## [Direction]
Lay out the stretch of entries from the line containing "Select the message bubble 'เบอร์ผมครับ'" through the last entry as a Markdown table with columns headed Row and Line, one numbered row per line and blank lines skipped. Leave the pictures out.

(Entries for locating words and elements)
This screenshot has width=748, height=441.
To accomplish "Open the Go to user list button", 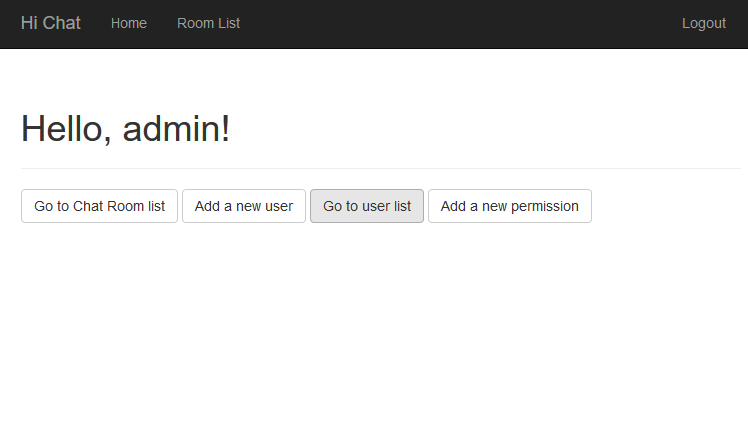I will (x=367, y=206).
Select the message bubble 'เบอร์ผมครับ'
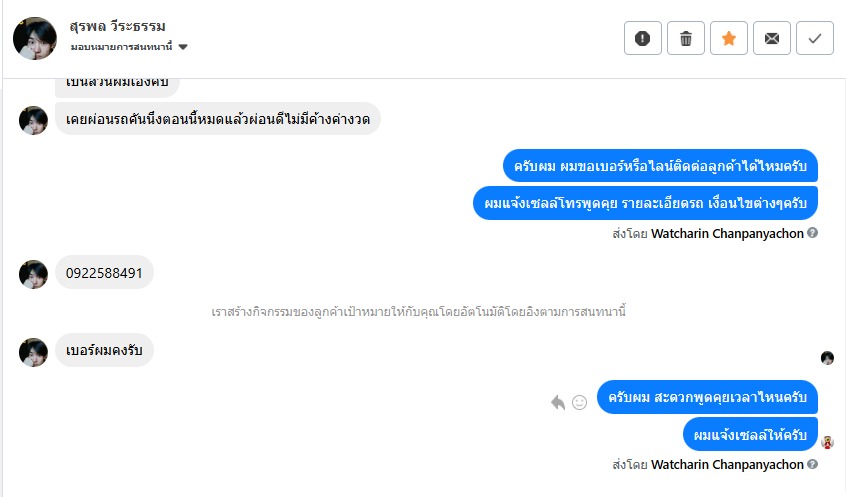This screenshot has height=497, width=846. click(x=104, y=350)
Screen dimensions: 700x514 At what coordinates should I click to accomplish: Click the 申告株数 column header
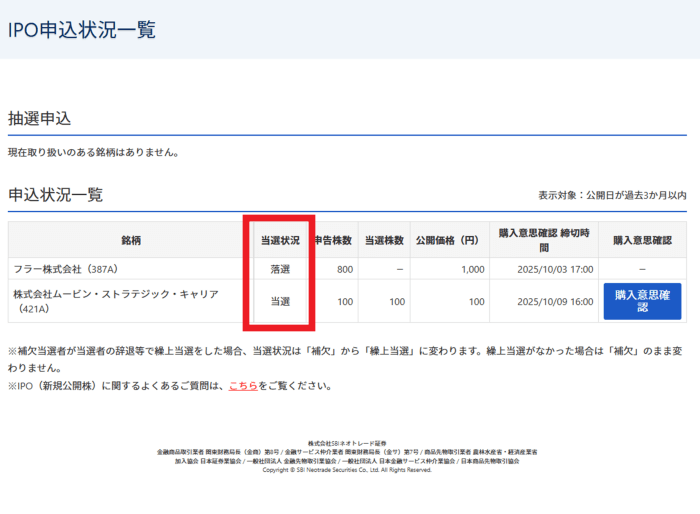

## [Solution for this problem]
| Row | Line |
|---|---|
| 1 | Select the message bubble 'เบอร์ผมครับ' |
| 2 | This screenshot has height=497, width=846. click(x=104, y=350) |
| 3 | Screen dimensions: 700x514 At what coordinates should I click to accomplish: Click the 申告株数 column header |